Sepertinya hari normal-normal saja sewaktu aku berangkat kerja tadi pagi. Langit cerah dan biru, sebiru langit Ranu Kumbolo yang dilihat lima sekawan di novel 5 cm. Lalu lintas padat tapi mobilku tetap bisa jalan dengan lancar. Di mobil tadi aku juga masih bisa ikut bernyanyi bersama Justin Bieber, Taylor Swift, The Script dan Raisa.
Tapi sekarang, semua kebalikan dengan yang aku rasakan. Ketika melihat langit, aku merasa langit menggelap, persis seperti ketika saat Lord Voldemort mendatangi Harry Potter. Aku merasa takut, cemas, putus asa persis seperti yang Pi rasakan ketika terapung-apung di tengah Samudra Pasifik bersama seekor harimau Bengal dalam novel Life of Pi.
Aku kaget ketika mobil berhenti di depan rumah 5x12 meter persegi yang aku cicil berdua bersama papa. Sepertinya aku menyetir di bawah alam sadarku. Untung nggak terjadi apa-apa.
Aku segera membuka pintu lalu menghempaskan tubuhku di sofa. Aku menyelonjorkan kedua kakiku di atas meja tamu. Biarin kalau aku dianggap nggak sopan. Itu hal terakhir yang aku pikirkan sekarang. Kupejamkan kedua mataku dan menelusuri kembali kejadian beberapa jam lalu yang nggak mungkin aku lupakan seumur hidup.
***
Beberapa jam yang lalu di PT. Kamaratih…
Aku melangkahkan kakiku dengan ringan seperti biasa. Hari ini aku sempat mampir beli kopi di coffee shop langgananku. Sambil bersenandung, aku memasuki ruangan dan meletakkan kopi yang baru aku minum separuh di meja kerja.
Kring… telepon ruanganku mulai berbunyi. Kadang aku heran, kayaknya si penelepon sakti juga bisa tahu aku sudah di ruangan.

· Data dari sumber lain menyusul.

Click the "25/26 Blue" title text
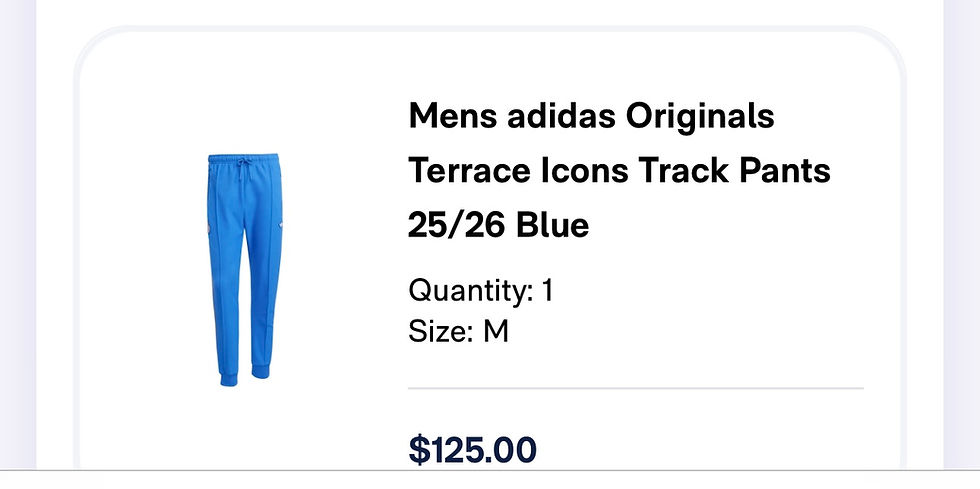pos(498,226)
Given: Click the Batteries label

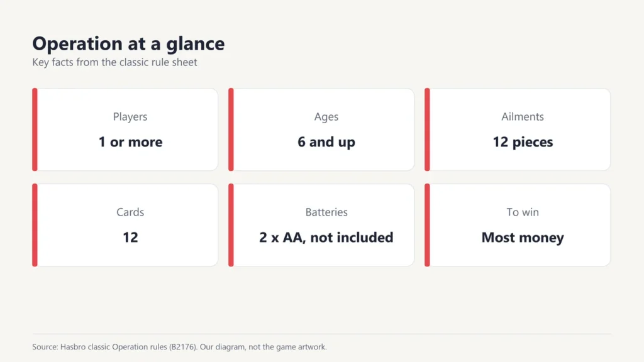Looking at the screenshot, I should (x=326, y=212).
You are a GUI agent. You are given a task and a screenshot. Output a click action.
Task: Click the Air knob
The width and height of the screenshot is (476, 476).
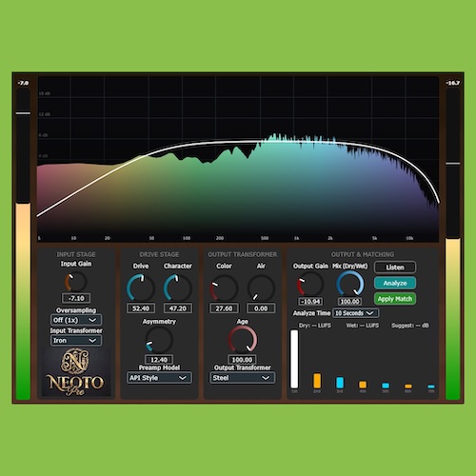[261, 288]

“Manajer Operasional, dengan Ivo bisa dibantu?”
“Ivo,” panggil mbak Gita.
“Ya, mbak?”
Mbak Gita terdiam cukup lama. Aku mengernyit. Ini bukan mbak Gita yang biasanya, yang tidak pernah kehilangan suaranya ketika berbicara denganku. Dan tadi kalau aku tidak salah, suaranya sedikit bergetar? Menangiskah ia?
“Mbak...” panggilku.
“Eh iya. Iv, bisa kamu ke ruanganku sekarang?”
“Oke.”
Kuhabiskan kopiku yang tinggal separuh lalu melangkahkan kaki ke ruangan mbak Gita yang berbeda satu lantai denganku. Setelah mengetuk pintu dan dipersilakan masuk, aku segera duduk di depannya.

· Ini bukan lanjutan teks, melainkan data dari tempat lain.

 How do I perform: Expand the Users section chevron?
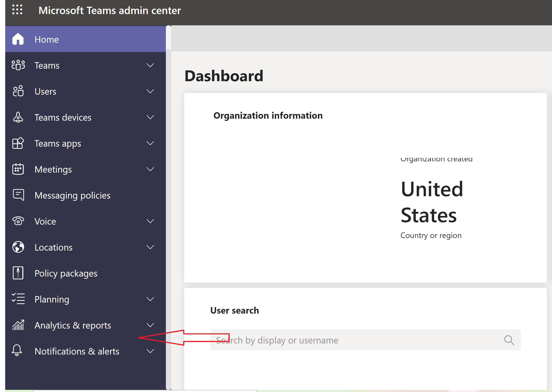[150, 91]
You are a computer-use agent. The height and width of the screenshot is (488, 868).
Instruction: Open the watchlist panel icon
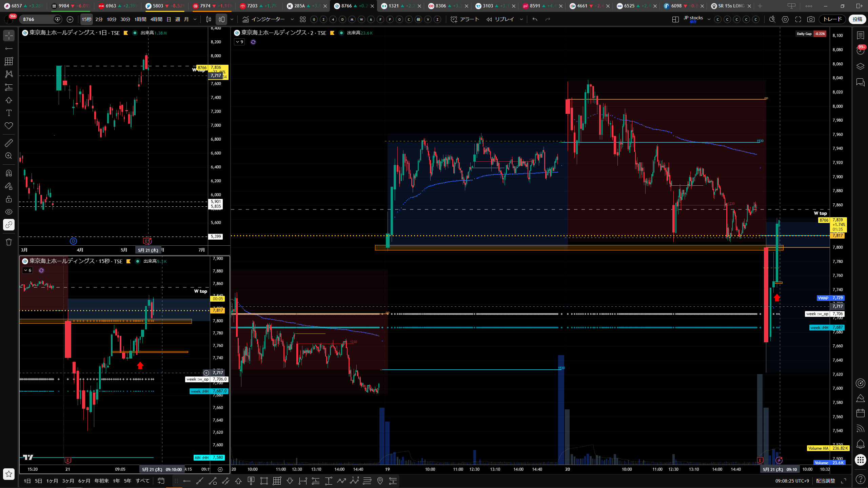(860, 35)
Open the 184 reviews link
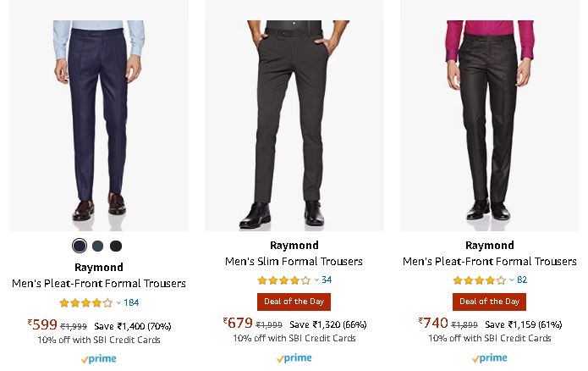Viewport: 588px width, 371px height. (131, 302)
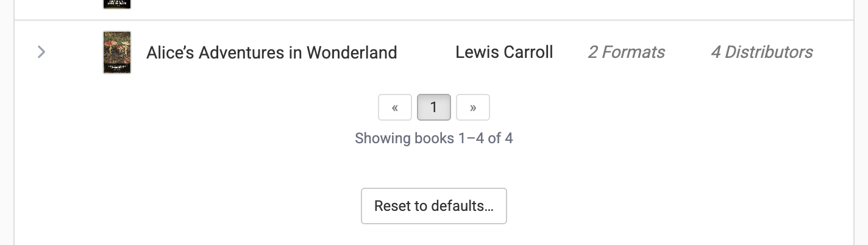Screen dimensions: 868x245
Task: Click the partially visible book cover at top
Action: (x=117, y=4)
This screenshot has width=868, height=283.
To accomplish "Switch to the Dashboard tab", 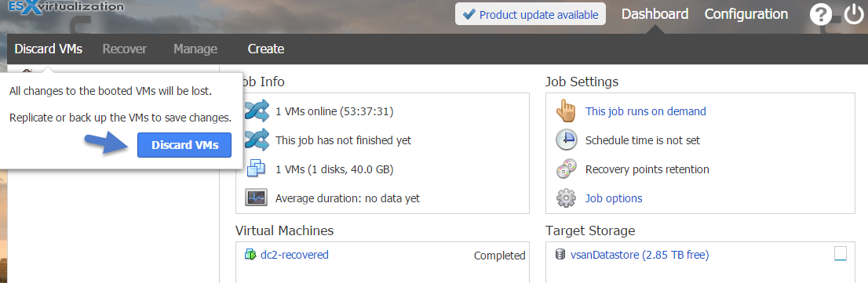I will point(655,14).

Tidak terhitung berapa kali aku masuk ke ruangan Direktur Operasional Kamaratih, aku tetap kagum dengan jumlah koleksi buku mbak Gita yang sepertinya makin hari makin banyak.
Mbak Gita berdeham, mengembalikan perhatianku pada perempuan yang usianya tidak terpaut jauh dariku itu. Matanya tidak terlihat sembab, lantas kenapa tadi suaranya bergetar?
“Maaf, mbak. Ada apa?” tanyaku.
Mbak Gita menyodorkan sebuah berkas di hadapanku. Aku membaca dokumen itu dua kali karena yang pertama aku belum paham isinya. Tapi, setelah aku membaca yang kedua kalinya pun aku tetap belum paham.
“Aku nggak ngerti. Ini dokumen apa?” tanyaku.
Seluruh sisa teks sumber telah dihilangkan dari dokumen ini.